START Working data
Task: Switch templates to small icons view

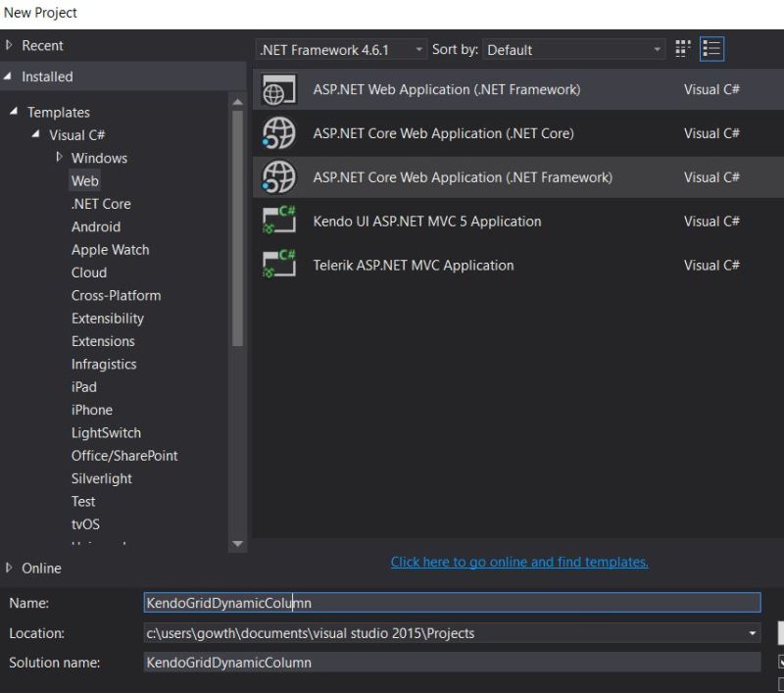Action: pos(683,49)
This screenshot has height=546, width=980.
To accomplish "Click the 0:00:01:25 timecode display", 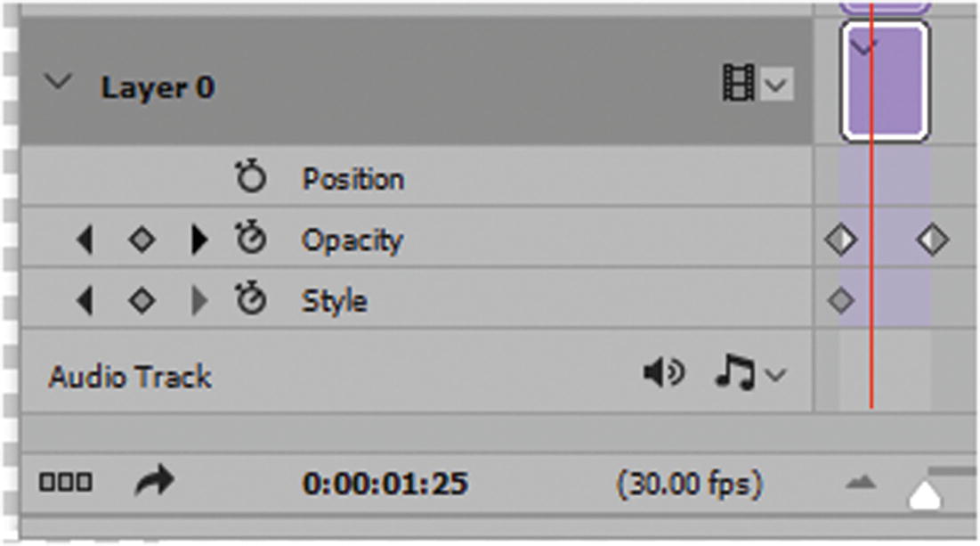I will 385,485.
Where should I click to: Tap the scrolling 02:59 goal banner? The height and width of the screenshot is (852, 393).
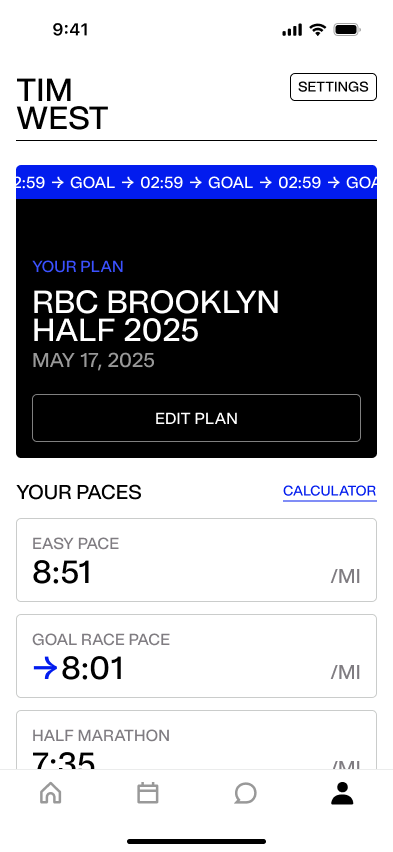coord(196,182)
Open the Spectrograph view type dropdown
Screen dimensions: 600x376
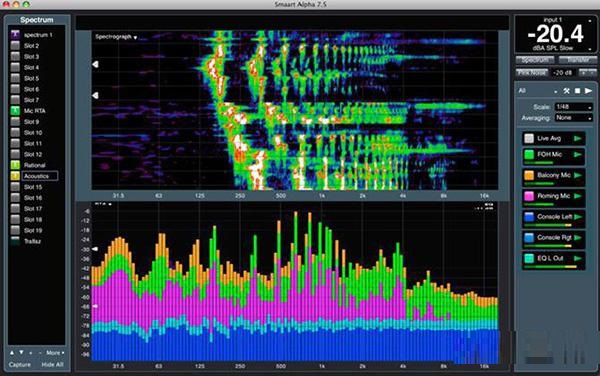coord(116,37)
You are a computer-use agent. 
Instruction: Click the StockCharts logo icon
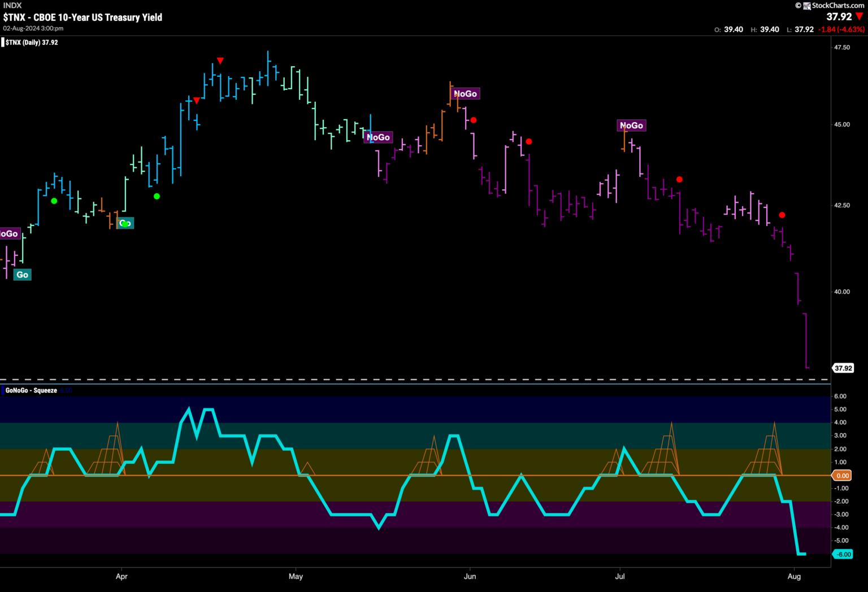pos(807,6)
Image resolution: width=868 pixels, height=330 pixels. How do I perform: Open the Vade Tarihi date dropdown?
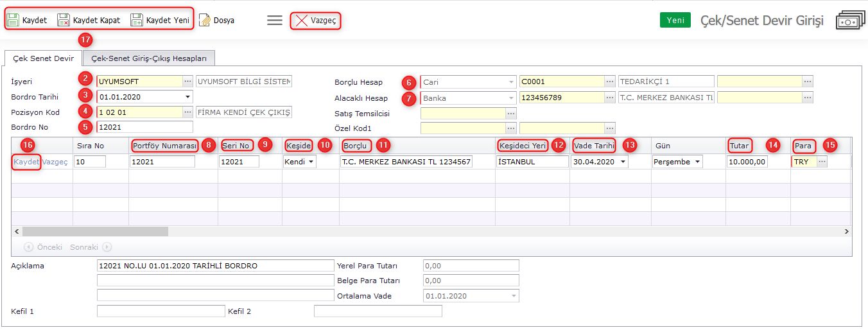[x=621, y=162]
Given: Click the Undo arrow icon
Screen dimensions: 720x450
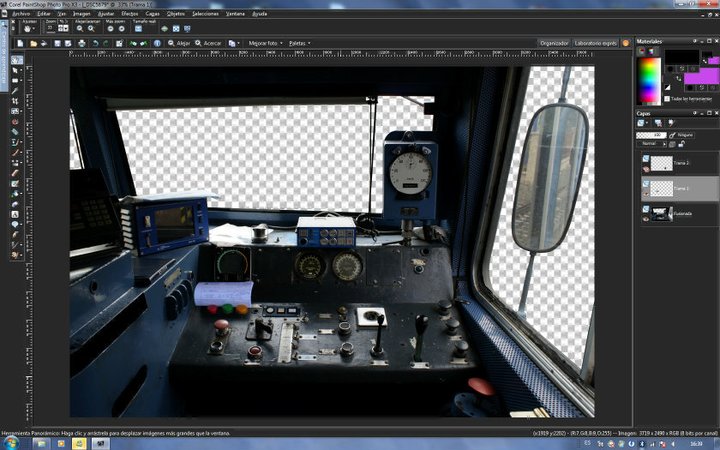Looking at the screenshot, I should (x=96, y=44).
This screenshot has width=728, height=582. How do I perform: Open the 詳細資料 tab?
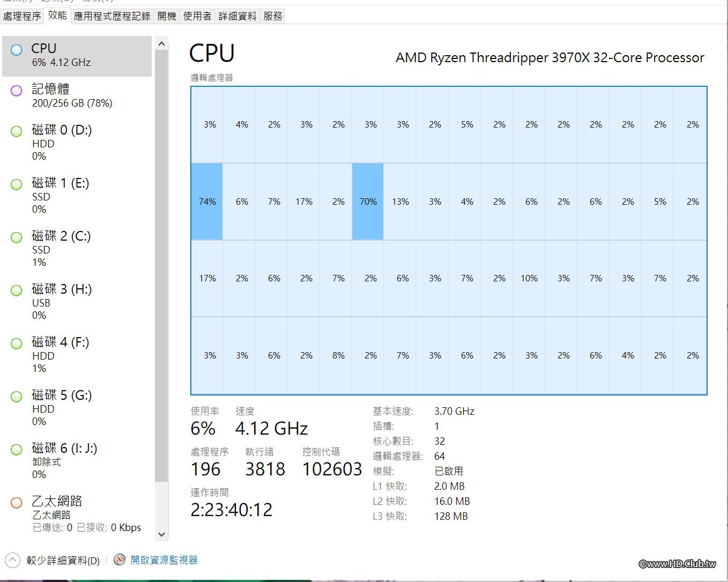pyautogui.click(x=237, y=16)
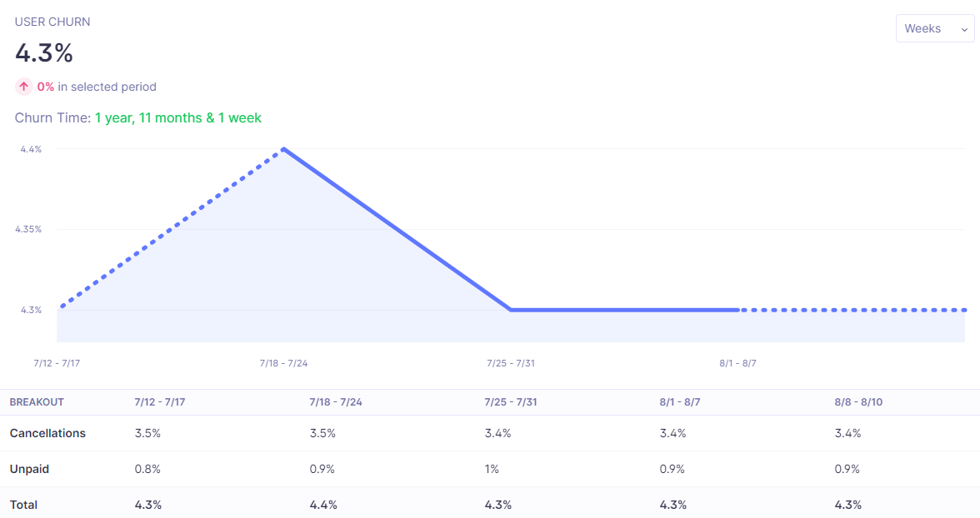Click the 8/8 - 8/10 column header

coord(858,402)
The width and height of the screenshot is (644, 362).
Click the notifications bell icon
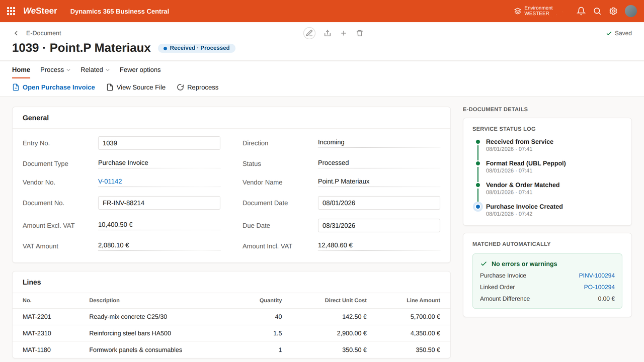click(581, 11)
END Working data
- Task description
Return the lines from the one that contains "Screen dimensions: 600x376" through the final line of the listing above, inclusive. Transcribe them exactly and drop the pictures.

- Response
Screen dimensions: 600x376
coord(116,37)
You are a computer-use agent. 
Instruction: Click the StockCharts logo icon
pos(807,6)
Image resolution: width=868 pixels, height=330 pixels. How do I perform: Open the Vade Tarihi date dropdown?
[x=621, y=162]
Given: Click the Undo arrow icon
Screen dimensions: 720x450
Looking at the screenshot, I should (x=96, y=44).
This screenshot has width=728, height=582. How do I perform: Open the 詳細資料 tab?
pyautogui.click(x=237, y=16)
Click the 8/8 - 8/10 column header

coord(858,402)
The width and height of the screenshot is (644, 362).
Click the notifications bell icon
click(581, 11)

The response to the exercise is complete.